Element lookup lines
=-=-=-=-=
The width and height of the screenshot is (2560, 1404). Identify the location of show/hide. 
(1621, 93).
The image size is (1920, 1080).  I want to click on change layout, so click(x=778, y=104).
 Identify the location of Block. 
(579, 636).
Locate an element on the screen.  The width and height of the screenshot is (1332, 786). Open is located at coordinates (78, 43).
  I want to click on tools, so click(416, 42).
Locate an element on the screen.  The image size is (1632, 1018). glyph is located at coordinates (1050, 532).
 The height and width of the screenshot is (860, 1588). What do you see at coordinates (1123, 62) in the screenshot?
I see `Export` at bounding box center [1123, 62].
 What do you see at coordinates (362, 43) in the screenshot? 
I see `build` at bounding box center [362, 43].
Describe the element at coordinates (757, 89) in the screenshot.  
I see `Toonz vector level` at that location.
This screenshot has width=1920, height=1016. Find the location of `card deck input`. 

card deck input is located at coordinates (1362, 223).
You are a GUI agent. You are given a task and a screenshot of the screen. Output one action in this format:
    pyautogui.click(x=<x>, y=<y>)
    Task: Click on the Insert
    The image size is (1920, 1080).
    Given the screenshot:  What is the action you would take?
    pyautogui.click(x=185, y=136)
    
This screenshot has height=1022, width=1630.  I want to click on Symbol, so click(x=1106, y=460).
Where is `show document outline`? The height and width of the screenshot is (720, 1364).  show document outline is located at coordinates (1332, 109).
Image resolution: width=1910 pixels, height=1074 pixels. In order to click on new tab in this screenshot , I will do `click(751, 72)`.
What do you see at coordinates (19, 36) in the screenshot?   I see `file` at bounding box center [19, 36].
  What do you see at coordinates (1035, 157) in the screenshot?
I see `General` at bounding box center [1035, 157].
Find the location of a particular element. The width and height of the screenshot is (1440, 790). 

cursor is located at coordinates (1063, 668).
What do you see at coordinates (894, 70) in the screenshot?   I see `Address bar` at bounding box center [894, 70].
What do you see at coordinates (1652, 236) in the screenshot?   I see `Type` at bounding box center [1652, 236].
=-=-=-=-=
● **SET EXERCISE**:
Could you repeat the lines above with "Find the position of" substituted for each "Identify the location of" and everything else left unchanged?

● **TASK ANSWER**:
The width and height of the screenshot is (2560, 1404). Find the position of show/hide. 
(1621, 93).
The image size is (1920, 1080).  I want to click on change layout, so click(x=778, y=104).
 Find the position of Block. 
(579, 636).
Locate an element on the screen.  The width and height of the screenshot is (1332, 786). Open is located at coordinates (78, 43).
  I want to click on tools, so click(416, 42).
Locate an element on the screen.  The image size is (1632, 1018). glyph is located at coordinates (1050, 532).
 The height and width of the screenshot is (860, 1588). What do you see at coordinates (1123, 62) in the screenshot?
I see `Export` at bounding box center [1123, 62].
 What do you see at coordinates (362, 43) in the screenshot? 
I see `build` at bounding box center [362, 43].
Describe the element at coordinates (757, 89) in the screenshot.  
I see `Toonz vector level` at that location.
This screenshot has width=1920, height=1016. Find the location of `card deck input`. 

card deck input is located at coordinates (1362, 223).
You are a GUI agent. You are given a task and a screenshot of the screen. Output one action in this format:
    pyautogui.click(x=<x>, y=<y>)
    Task: Click on the Insert
    The image size is (1920, 1080).
    Given the screenshot:  What is the action you would take?
    pyautogui.click(x=185, y=136)
    
This screenshot has height=1022, width=1630.  I want to click on Symbol, so click(x=1106, y=460).
Where is `show document outline`? The height and width of the screenshot is (720, 1364).  show document outline is located at coordinates (1332, 109).
Image resolution: width=1910 pixels, height=1074 pixels. In order to click on new tab in this screenshot , I will do `click(751, 72)`.
What do you see at coordinates (19, 36) in the screenshot?   I see `file` at bounding box center [19, 36].
  What do you see at coordinates (1035, 157) in the screenshot?
I see `General` at bounding box center [1035, 157].
Find the location of a particular element. The width and height of the screenshot is (1440, 790). 

cursor is located at coordinates (1063, 668).
What do you see at coordinates (894, 70) in the screenshot?   I see `Address bar` at bounding box center [894, 70].
What do you see at coordinates (1652, 236) in the screenshot?   I see `Type` at bounding box center [1652, 236].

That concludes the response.